Although language models have recently demonstrated extraordinary performance and tremendous growth by proving their proficiency in a range of jobs, it is still challenging for them to use tools through API calls effectively. Even well-known LLMs like GPT-4 typically suggest improper API calls and struggle to create exact input arguments. Berkeley and Microsoft Research researchers have presented Gorilla, a tweaked LLaMA-based model that outperforms GPT-4 in terms of making API calls, as a solution to this problem. Gorilla aids in selecting the proper API, enhancing LLMs’ ability to collaborate with other technologies to do certain tasks. ;

The team of researchers has also created an APIBench dataset, which is made up of a sizable corpus of APIs with overlapping functionality. The dataset has been created by collecting public model hubs like TorchHub, TensorHub, and HuggingFace for their ML APIs.
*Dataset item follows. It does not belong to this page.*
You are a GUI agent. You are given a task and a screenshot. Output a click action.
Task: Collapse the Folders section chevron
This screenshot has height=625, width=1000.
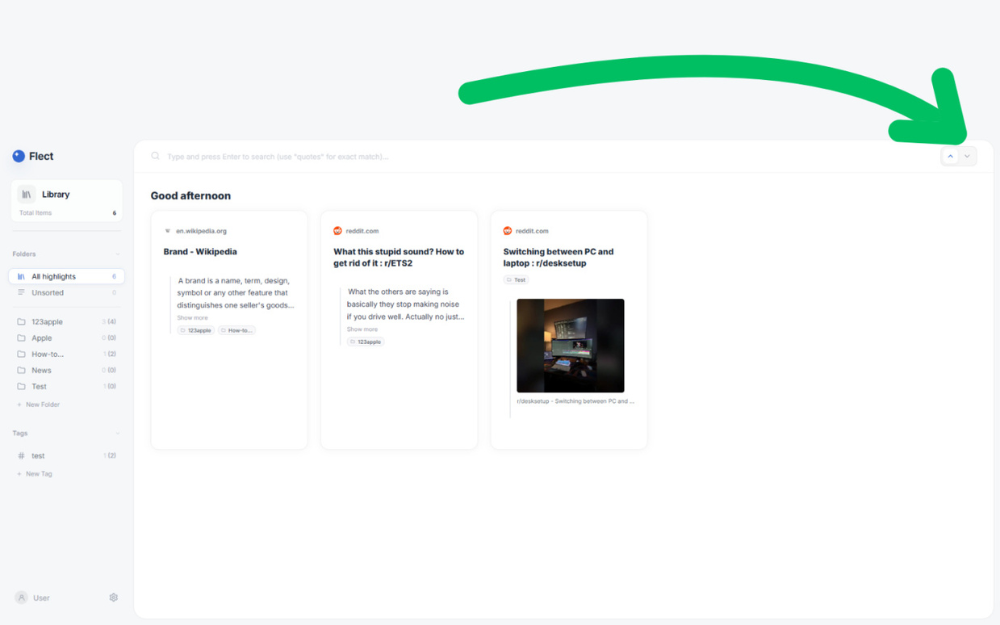click(117, 254)
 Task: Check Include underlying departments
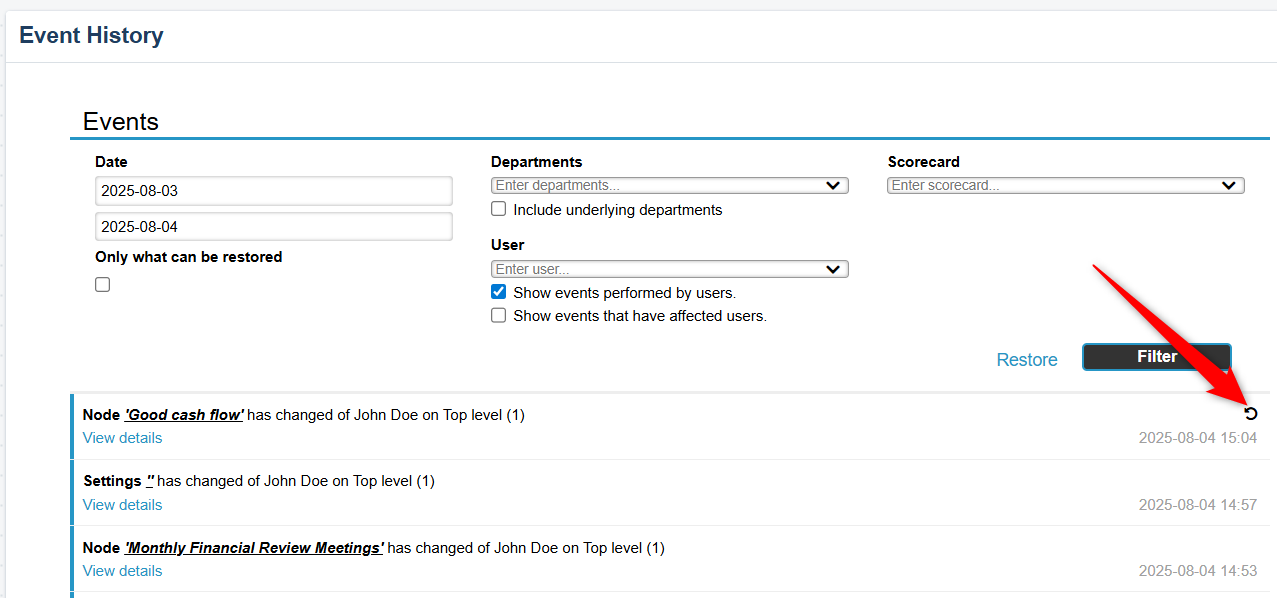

Every API request from TorchHub and TensorHub is included for each API, and the top 20 models from HuggingFace for each task category are chosen. Additionally, they produce ten fictitious user query prompts for each API using the self-instruct method.

Using this APIBench dataset and document retrieval, researchers have finetuned Gorilla. Gorilla, the 7 billion parameter model outperforms GPT-4 in terms of the correctness of API functioning and lowers hallucinatory mistakes. The document retriever’s effective integration with Gorilla demonstrates the possibility for LLMs to use tools more precisely. The improved API call-generating capabilities of Gorilla and its capacity to modify documentation as necessary improves the applicability and dependability of the model’s results. This development is important because it allows LLMs to keep up with regularly updated documentation, giving users more accurate and current information. 

One of the examples shared by the researchers shows how Gorilla correctly recognizes tasks and offers fully-qualified API results. API calls generated by the models showed GPT-4 producing API requests for hypothetical models, which demonstrates a lack of comprehension of the task. Claude chose the wrong library, showing a lack of ability to recognize the right resources. Gorilla, in contrast, correctly recognized the task. Gorilla thus differs from GPT-4 and Claude as its API call creation is accurate, demonstrating both its enhanced performance and task comprehension.

In conclusion, Gorilla is a major addition to the list of language models, as it even addresses the issue of writing API calls. Its capabilities enable the reduction of problems related to hallucination and reliability.